Kingfisher's market share stood at mere 14% beating only Go Air's 6.2%. The airline grounded many aircrafts and cut routes in November as it was unable to meet its maintenance cost. Kingfisher stood at third position in terms of market share previous month.
As per the government data showed on Thursday, Naresh Goyal's Jet group occupied the first place with 27.1% market share, followed by Rahul Bhatia's Indigo Airlines at second place with 19.8% market share. Air India took the third position with 17.4% market share, followed by Spice Jet at fourth place with 15.5% market share.
The Indian air traffic has registered a spectacular growth despite slowdown in India. Growth in domestic passengers grew by 17.6% to 5.5 crore during January – November 2011 period against 4.7 crore recorded same period last year. But the growth has failed to convert into profits for the airlines.

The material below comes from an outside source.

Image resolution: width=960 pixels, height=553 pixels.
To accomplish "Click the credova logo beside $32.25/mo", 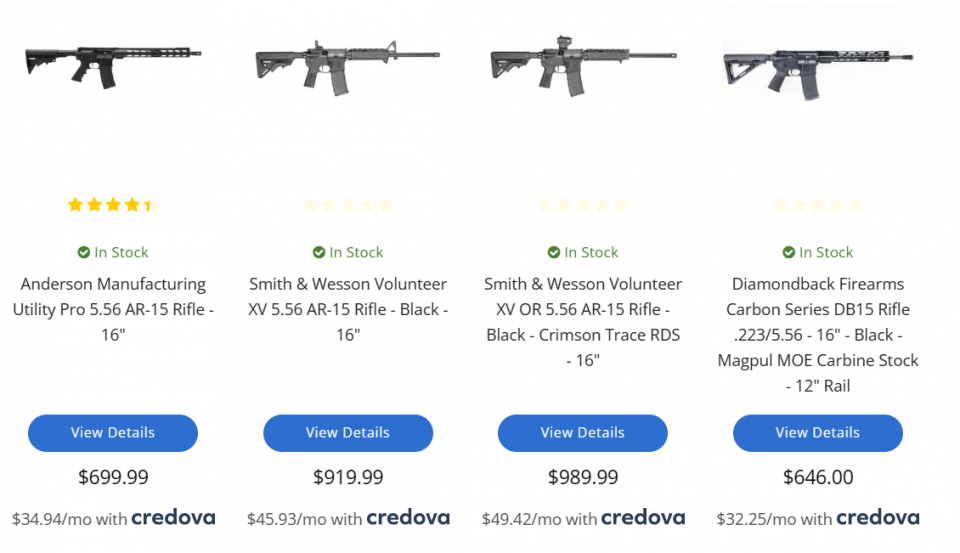I will [878, 517].
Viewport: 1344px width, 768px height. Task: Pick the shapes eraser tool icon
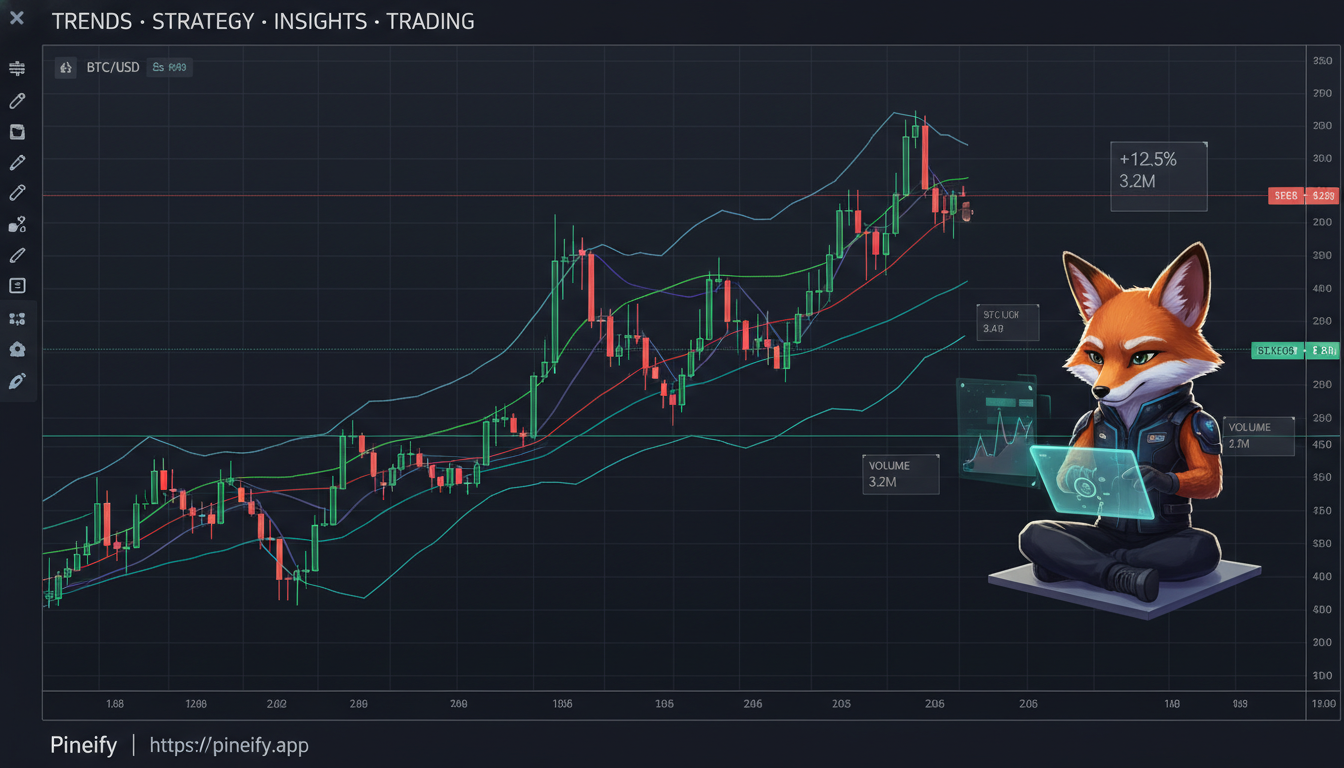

The Indian airline industry is facing lot of headwinds due to high taxes on fuel and airport charges. All domestic airlines had posted losses in their quarterly results except Indigo Airlines on the back of rising fuel and maintenance costs. They can't even raise fares due to rising competition.
Kingfisher, whose current debt stands at Rs 6,500 crore is struggling hard to raise funds to meet its day to day expenditure and banks are working with the airline to explore new ways to get the funds.
The airline aims to minimize its debt to Rs 3,500 crore through sale and lease back some of its aircrafts.